Buna benzer bir olay yine Yüksekova’da yaşandı. Fahriye Gündüz arkadaşımız, kolluk güçlerinin baskını sonucu kalp krizi geçirerek yaşamını yitirdi. Evet, Fahriye de AKP hükümetinin bu baskıcı rejimi sonucu evinin içine giren kolluk gücü tarafından gözaltına alınmak istenirken kalp krizi geçiriyor ve hayatını kaybediyor.
'KADINLAR YALANIN FARKINDA'
Şunun altını çizmek isterim; onlar 'kriz yok, ekonomi uçuşta' diyedursunlar kadınlar güvencesiz emeğin, sofradaki kuru ekmeğin ve çocuklara ayrılmayan bütçenin ve işsizliğin en fazla yükünü çekenlerdir. Onlar, 'kadınların haklarını biz savunduk' diyedursunlar, devlet korumasında dahi sürekli öldürülen, yaşamın her alanında eşitsizliğe mahkûm edilen kadınlar bu yalanın en çok farkında olanlardır.
Onlar medyasından şarkıcısına bütün şurekasıyla savaşın, şiddetin gerekliliğine ülkeyi inandırmaya çalışsınlar, bu ülkede yaşamak ve yaşatmanın en çok farkında olan yine kadınlardır. Çünkü yaşamı doğuran da besleyen de biz kadınlarız.
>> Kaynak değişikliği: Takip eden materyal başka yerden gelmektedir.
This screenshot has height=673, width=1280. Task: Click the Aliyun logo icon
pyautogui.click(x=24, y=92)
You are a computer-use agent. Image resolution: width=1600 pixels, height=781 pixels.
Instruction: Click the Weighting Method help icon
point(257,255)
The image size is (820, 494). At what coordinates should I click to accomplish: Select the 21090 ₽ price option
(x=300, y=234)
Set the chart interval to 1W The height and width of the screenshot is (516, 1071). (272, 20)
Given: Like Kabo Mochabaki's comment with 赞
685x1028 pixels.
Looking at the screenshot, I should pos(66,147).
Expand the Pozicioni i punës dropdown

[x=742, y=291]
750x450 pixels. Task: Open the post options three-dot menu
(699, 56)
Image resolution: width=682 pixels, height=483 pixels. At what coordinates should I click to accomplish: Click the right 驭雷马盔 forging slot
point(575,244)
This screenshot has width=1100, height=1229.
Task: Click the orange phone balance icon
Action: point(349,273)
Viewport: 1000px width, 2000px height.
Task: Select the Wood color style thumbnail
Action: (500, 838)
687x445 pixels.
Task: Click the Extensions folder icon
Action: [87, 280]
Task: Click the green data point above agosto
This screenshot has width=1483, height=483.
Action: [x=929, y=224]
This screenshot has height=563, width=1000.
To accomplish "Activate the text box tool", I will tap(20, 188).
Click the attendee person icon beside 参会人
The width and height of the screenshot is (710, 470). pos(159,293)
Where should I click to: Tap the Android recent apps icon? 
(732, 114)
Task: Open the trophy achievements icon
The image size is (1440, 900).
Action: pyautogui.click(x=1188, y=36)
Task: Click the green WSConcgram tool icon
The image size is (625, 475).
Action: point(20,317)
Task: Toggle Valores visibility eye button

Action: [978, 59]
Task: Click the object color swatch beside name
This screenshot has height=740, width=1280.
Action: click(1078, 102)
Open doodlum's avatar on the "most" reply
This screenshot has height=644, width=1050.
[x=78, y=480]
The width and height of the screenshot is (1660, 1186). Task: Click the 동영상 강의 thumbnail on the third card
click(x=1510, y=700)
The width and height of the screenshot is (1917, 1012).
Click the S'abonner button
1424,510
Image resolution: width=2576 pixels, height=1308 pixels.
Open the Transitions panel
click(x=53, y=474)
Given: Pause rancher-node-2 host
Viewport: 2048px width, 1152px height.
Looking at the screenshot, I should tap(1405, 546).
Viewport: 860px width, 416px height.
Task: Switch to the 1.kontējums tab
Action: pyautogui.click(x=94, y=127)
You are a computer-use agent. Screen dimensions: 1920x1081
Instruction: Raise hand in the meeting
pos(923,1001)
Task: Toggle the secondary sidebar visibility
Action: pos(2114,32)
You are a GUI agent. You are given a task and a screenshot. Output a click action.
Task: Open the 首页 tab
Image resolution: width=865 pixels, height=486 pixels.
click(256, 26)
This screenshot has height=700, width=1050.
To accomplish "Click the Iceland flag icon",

'ÖCALAN DİNLENMEDİĞİ İÇİN...'
Bir an önce bu çatışmalı 'güvenlik' politikalarına son verilmesi gerektiğini ifade etmek isterim. Şunu da belirtmek isterim ki Çözüm Sürecini buzdolabına kaldırmakla övünen AKP hükümeti, çözüm sürecini imha etmesinin yol açtığı felakette anaların döktüğü gözyaşlarını görenin, en çok canı yananın biz kadınlar olduğunu bilmelidir. Buradan bir kez daha şunu ifade etmek isterim; bugün ülkenin en büyük ve en gerçek sorunları arasında Kürt sorunu ve bunun yanında tecrit meselesi vardır. Sayın Öcalan'ın 2011-2015 yılları arasında devreye girdiği ve çatışmasızlıkla sorunu çözmeye çalıştığı bir dönemin heba edilmesi Türkiye’ye çok şey kaybettirmiştir.
Ama bunun yanında kadınların tecride ve Kürt sorununun demokratik yöntemlerle çözülmesine yönelik tavrı ve destekleyici açıklamaları önemliydi. Bugün de aynı noktada olduğumuzu ifade etmek isterim. Tüm bu saydığım nedenlerle kadınların bu hükümetin eril faşist politikalarına ve yalan söylemlerine karnının tok olduğunu söylemek isterim.
'TESLİMİYET YOK, DİRENİŞ VAR!'
Bizim heybemizde yılgınlık ve teslimiyet asla yok, bizim heybemizde mücadele var, bizim heybemizde direniş var."